For starters, you may be curious to know what a net cord is, and its significance in a game.

Well, a net cord gives the tennis net a stability it needs and passes over the top of the net from one end to the other.

Now, points are points, regardless of how they come. Tennis players, however, do end up apologising whenever they win them as the ball hits the net cord and pops over to the other side. The big question is why is this so?

Here’re a few reasons why tennis players put their arms up in apology when they win a rally thanks to some help from the net cord.

A Tradition

Everyone likes to get lucky, so it may seem strange that a player gets to apologize for something that should otherwise be celebrated.
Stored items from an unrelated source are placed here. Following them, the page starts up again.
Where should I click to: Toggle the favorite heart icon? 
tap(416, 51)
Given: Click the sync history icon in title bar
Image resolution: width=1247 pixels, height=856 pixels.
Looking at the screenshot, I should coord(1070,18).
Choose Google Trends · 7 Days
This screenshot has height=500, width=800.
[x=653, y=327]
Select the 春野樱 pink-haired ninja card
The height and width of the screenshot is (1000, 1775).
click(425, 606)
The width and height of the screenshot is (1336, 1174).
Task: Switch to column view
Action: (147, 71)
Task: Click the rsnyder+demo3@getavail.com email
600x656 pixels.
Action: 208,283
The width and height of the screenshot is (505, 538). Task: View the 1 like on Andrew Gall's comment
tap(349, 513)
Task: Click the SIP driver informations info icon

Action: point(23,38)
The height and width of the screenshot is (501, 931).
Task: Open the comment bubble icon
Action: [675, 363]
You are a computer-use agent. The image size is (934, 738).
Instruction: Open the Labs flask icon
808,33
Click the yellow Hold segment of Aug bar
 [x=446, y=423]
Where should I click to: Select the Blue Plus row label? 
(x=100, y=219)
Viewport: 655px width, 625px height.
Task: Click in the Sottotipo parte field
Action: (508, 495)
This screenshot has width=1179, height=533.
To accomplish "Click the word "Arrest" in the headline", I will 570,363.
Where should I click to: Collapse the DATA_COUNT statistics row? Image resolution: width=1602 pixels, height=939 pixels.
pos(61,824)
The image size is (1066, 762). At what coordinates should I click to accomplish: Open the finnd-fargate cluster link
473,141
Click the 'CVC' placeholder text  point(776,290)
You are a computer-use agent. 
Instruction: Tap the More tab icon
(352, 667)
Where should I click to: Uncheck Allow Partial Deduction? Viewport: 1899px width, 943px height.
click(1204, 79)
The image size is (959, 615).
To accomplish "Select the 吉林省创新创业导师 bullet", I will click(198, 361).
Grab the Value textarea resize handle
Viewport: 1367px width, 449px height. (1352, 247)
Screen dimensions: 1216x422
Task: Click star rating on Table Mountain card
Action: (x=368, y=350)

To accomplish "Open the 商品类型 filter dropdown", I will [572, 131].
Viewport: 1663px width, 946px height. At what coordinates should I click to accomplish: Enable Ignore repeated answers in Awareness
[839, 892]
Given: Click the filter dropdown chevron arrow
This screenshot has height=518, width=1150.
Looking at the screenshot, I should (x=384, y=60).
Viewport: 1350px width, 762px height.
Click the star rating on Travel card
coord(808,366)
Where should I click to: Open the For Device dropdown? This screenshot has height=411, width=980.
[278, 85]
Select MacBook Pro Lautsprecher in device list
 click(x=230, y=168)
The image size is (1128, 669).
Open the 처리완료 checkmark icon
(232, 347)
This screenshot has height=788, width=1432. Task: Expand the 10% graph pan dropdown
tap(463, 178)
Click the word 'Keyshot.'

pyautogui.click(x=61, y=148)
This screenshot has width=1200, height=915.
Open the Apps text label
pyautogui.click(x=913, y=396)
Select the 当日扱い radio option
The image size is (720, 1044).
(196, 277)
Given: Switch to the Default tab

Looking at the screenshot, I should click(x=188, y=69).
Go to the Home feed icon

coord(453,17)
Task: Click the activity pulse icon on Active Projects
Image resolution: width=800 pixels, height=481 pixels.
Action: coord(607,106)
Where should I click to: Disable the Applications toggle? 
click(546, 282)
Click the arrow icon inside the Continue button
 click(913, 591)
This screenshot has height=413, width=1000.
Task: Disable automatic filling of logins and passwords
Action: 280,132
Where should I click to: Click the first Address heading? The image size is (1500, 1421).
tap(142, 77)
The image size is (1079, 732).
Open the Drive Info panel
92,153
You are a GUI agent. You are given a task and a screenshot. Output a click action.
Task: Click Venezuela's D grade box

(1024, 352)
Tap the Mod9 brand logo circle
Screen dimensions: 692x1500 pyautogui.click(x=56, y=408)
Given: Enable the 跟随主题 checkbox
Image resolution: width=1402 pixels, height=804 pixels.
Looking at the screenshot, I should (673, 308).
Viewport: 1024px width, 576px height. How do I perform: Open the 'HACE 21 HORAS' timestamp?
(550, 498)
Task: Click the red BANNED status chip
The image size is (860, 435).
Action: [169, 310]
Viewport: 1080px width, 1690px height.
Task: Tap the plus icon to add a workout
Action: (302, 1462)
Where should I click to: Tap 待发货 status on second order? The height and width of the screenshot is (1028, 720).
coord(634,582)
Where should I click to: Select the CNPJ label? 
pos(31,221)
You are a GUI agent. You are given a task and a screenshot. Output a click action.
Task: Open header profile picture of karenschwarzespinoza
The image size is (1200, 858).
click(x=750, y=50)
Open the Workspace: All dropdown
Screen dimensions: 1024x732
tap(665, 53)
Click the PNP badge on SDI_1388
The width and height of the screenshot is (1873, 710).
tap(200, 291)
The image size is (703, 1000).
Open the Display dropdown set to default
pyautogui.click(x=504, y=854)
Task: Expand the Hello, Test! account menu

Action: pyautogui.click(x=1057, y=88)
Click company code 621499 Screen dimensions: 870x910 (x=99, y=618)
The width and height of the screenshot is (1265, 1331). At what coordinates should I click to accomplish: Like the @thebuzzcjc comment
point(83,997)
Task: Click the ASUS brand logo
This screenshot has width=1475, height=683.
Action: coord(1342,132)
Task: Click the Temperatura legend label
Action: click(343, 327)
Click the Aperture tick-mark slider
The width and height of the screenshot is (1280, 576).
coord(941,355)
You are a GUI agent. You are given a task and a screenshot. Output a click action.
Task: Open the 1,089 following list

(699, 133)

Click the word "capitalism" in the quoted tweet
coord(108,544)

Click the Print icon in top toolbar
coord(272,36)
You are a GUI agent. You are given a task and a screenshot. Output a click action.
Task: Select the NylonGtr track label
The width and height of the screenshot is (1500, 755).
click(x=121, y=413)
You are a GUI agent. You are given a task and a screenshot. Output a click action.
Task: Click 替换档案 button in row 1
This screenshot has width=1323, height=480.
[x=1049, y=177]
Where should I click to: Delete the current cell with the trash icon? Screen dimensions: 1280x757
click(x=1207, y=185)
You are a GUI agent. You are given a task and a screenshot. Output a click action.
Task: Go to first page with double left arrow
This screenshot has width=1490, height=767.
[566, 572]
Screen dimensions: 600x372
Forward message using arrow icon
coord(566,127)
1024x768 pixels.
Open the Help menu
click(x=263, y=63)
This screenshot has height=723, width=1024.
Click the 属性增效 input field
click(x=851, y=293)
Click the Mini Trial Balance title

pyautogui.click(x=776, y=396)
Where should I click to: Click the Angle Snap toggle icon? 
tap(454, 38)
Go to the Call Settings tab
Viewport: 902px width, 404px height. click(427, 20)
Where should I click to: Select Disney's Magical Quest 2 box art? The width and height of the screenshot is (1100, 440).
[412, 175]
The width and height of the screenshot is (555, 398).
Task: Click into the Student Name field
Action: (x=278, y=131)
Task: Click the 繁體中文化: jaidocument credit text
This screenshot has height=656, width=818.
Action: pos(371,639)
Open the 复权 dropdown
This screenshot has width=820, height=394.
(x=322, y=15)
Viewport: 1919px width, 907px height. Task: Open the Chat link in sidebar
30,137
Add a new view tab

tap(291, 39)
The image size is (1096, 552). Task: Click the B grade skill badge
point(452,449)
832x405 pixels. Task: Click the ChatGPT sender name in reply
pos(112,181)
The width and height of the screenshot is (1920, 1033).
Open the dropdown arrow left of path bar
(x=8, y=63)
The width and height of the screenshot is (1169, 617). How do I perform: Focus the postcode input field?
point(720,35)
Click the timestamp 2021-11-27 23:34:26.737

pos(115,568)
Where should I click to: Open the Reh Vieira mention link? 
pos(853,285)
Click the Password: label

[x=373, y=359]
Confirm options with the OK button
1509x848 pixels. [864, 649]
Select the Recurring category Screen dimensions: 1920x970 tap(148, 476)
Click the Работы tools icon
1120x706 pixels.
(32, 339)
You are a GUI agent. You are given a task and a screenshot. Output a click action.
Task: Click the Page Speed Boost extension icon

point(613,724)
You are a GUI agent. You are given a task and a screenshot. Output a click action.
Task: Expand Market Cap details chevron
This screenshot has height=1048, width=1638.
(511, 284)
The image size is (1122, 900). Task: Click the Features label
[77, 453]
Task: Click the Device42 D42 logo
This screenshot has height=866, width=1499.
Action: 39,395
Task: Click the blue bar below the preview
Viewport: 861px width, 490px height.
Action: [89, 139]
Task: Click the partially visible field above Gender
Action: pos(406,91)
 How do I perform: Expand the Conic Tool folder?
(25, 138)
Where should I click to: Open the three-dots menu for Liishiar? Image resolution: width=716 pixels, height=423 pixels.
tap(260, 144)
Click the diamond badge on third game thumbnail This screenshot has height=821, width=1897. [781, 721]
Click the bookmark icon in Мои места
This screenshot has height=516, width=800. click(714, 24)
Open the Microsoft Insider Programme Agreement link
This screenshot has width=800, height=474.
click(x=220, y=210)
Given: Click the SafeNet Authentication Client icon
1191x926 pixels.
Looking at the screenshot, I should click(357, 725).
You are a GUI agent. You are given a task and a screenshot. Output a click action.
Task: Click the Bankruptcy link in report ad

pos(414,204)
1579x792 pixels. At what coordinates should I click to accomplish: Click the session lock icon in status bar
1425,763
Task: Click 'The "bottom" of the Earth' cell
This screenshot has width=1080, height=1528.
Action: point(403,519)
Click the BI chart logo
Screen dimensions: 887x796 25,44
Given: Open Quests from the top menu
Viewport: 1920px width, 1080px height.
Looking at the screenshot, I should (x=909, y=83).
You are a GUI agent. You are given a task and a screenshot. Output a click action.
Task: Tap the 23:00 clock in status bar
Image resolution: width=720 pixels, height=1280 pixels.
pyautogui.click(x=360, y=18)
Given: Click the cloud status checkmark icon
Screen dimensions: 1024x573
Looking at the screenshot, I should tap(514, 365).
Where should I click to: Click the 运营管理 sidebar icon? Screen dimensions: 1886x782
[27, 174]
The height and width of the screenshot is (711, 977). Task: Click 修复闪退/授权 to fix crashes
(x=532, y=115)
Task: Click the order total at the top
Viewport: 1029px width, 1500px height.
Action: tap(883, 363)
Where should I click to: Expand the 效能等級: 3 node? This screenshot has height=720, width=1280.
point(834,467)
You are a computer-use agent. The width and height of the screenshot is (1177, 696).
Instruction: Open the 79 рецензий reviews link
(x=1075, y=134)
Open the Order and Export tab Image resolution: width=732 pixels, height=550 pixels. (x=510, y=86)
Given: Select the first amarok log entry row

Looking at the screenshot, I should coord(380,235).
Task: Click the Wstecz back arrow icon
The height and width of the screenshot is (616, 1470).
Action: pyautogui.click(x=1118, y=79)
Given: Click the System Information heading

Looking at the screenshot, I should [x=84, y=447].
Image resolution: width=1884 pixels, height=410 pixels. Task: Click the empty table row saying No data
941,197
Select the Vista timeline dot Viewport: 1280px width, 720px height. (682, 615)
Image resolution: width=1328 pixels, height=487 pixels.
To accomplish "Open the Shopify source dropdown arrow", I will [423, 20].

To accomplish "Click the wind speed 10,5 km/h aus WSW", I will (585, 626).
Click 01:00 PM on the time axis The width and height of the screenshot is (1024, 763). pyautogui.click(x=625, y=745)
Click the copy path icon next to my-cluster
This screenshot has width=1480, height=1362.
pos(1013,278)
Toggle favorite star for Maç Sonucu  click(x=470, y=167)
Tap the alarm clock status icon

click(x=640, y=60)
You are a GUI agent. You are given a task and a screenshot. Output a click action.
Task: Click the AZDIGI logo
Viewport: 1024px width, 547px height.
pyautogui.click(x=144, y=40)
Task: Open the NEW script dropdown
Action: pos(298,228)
In my opinion, I think players are already aware of the existing tradition and just keep up with it.

In not so recent times, tennis was mostly played by comrades in England who will just enjoy the game after having a meal or for relaxation.

The price then was at most a handshake from the players. So, the players placed premium on their relationship rather than on any price, so if they felt that they have been favored unduly, they apologize to show that it was not their intention to do so.

Overtime, despite the competitive nature of the game today, this tradition of comradeship and respect have continued from generation to generation.

In reality, I do not think any player would feel sorry for hitting the net, after all, they are there to win points. And whichever way they can make this happen should be embraced, unless, it is just a friendly match with friends, in which case a player may truly feel sorry for gaining points through the lazy mans way.

So, if a player apologizes to his opponent, he may just be observing an age-long tradition.

To Foster Peace

Another obvious reason why players apologize to their opponent is to keep the peace. Tennis is a peaceful game that is almost devoid of rancor and strives.

Hitting the net is considered a tricky way to gain points; this is so because the other player can almost invariably not make a return to that shot.

To avoid ill-feelings during the course of the game and after it, the player may chose to apologize to his opponent for scoring cheap points and making nonsense of the opponent’s hard work and effort

Imagine the frustration of an opponent that was prevented from replying a shot because the other player got lucky. The easiest way to douse the tension that may arise from such a situation is to be civil and apologize to your opponent.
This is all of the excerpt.